5

According to the documentation of CUDAFunctionLoad it should be easy to specify a compiled file (cubin, ptx, dll should all work) as the source for loading a CUDAFunction. Unfortunately it does not for me. Compiling from source works fine, but as soon as I try to load the CUDAFunction from the compiled file (I tried cubin, ptx and a dll) things fail.

Here is a very simple example that does not work for me, no matter what combination I try (you can just copy and paste the code into mathematica and run it as long as you have a proper CUDA setup):

Let's create a cubin file first from a very simple CUDA kernel:

Needs["CUDALink`"];
code = "
  __global__ void addTwo(int * in, int * out, int length) {
    int index = threadIdx.x + blockIdx.x*blockDim.x;
    if (index < length)
        out[index] = in[index] + 2;
  }";
cubinFile = CreateExecutable[code, "test", "Compiler" -> NVCCCompiler, 
   "CreateCUBIN" -> True];

This successfully creates test.cubin.

Unfortunately loading the function addTwo fails:

cudaFun = CUDAFunctionLoad[File[cubinFile], 
   "addTwo", {{"Integer32", _, "Input"}, {"Integer32", _, 
     "Output"}, "Integer32"}, 256, "ShellCommandFunction" :> Print, 
   "ShellOutputFunction" -> Print];

CUDAFunctionLoad::invsrc: CUDALink encountered invalid source input. The source input must be either a string containing the program, or a list of one element indicating the file containing the program.

The input file should be valid, but maybe I am missing something obvious here. Interestingly enough going the same route creating a .ptx file yields a different error:

ptxFile = 
  CreateExecutable[code, "test", "Compiler" -> NVCCCompiler, 
   "CreatePTX" -> True];
cudaFun = 
  CUDAFunctionLoad[File[ptxFile], 
   "addTwo", {{"Integer32", _, "Input"}, {"Integer32", _, 
     "Output"}, "Integer32"}, 256, "ShellCommandFunction" :> Print, 
   "ShellOutputFunction" -> Print];

CUDAFunctionLoad::notfnd: CUDALink resource not found.

Any ideas on what is going wrong here and how I can actually load a CUDAFunction from a compiled file?

You can just copy and paste the code above into mathematica and run it as long as you have CUDA setup properly.

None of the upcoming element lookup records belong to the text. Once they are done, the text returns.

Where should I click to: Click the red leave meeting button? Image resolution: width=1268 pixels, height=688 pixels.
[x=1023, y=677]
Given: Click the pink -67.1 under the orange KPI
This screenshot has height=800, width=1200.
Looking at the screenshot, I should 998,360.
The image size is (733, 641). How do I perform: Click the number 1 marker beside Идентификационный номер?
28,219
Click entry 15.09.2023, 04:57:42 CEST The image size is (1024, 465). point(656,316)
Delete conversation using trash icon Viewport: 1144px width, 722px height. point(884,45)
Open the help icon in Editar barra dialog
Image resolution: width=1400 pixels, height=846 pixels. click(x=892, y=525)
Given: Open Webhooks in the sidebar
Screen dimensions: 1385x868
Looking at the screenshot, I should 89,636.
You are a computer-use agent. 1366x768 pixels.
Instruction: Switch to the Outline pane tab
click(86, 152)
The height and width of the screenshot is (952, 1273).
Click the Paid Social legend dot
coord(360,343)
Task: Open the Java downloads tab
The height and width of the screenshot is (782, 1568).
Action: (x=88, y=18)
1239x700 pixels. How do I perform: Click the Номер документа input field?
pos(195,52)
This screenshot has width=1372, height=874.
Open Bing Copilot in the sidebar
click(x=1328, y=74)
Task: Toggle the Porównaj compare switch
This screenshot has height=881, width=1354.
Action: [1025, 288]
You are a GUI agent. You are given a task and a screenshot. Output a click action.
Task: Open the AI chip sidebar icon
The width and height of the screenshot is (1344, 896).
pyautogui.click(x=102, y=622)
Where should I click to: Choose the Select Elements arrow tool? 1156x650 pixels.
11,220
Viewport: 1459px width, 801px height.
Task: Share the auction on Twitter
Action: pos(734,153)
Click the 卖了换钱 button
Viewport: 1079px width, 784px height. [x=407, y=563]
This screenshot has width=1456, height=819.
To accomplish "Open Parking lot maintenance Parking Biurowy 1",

Can you reproduce the behavior?


Additional Information:
I am running Mathematica 11.2 on Windows 10.
Latest CUDA Paclet installed. CUDA setup working fine (can load CUDAFunctions from source, compile files, etc.).

Wizard
  • 2,720
  • 17
  • 28
  • Have you tried to wrap the filename by braces ({})? The first error message ask for a list containing a single element, namely the filename. Admittedly, that's rather unconventional in Mathematica but this can shield a string containing the filename from interpretation as a code string... – Henrik Schumacher Feb 15 '18 at 23:55
  • @HenrikSchumacher: Yes, I did. Same error message. – Wizard Feb 16 '18 at 13:25
  • Okay, that was just a shot into the dark for me. My graphics card not supporting CUDA, I cannot help you any further... Sorry. – Henrik Schumacher Feb 16 '18 at 13:36
  • @HenrikSchumacher: I get your reasoning and I had the same thought when reading the error message. Thanks for your efforts. – Wizard Feb 16 '18 at 13:52
  • 3
    The error message is misleading. It appears because a function fails in a very deep level of the code. The error is handled using Throw[$Failed] which is then caught by the part that creates the misleading error. The real error in the first case can be examined by evaluating the CUDAFunctionLoad line, then calling <<LibraryLink`, and then evaluating $LibraryError. For me this gives ".../libCUDALink_Double.so: undefined symbol: WolframCompileLibrary_wrapper". I spend a good 2 h debugging the CUDALink package and when I hear back from support@wri, I give a more detailed answer. – halirutan Feb 25 '18 at 01:32
  • 1
    @halirutan: You are one of the heroes of these forums! Thank you so much for all your efforts. I am truly amazed by your commitment and dedication to the community. – Wizard Feb 25 '18 at 10:11
  • "Our engineer most familiar with CUDA programming is out for the week. He will be most likely to provide assistance on this issue. I have asked that he look at this as soon as he returns. I apologize for the delay here, but if there is a potential solution/workaround for what you're seeing he will be most likely to find it." I guess the answer will arrive too late to grab your bounty and my findings will only tell you why it doesn't work and why I believe it is a bug. – halirutan Feb 27 '18 at 09:22
  • @hailrutan: Thank you very much for the follow up. I would appreciate if you would leave more information here, if you hear back from Wolfram support once again. I would say there is at least hope that this issue gets fixed in a future mathematica update. I also do hope they put more emphasis on cuda development for their future releases. – Wizard Feb 27 '18 at 12:59

1 Answers1

5

Here we go: Upfront, this was a pain as the CUDALink` package uses GPUTools`, LibraryLink` and since we are compiling on our own, CCompilerDriver` played its own role. Therefore, it was a lot of code to look at but I believe I found the reason.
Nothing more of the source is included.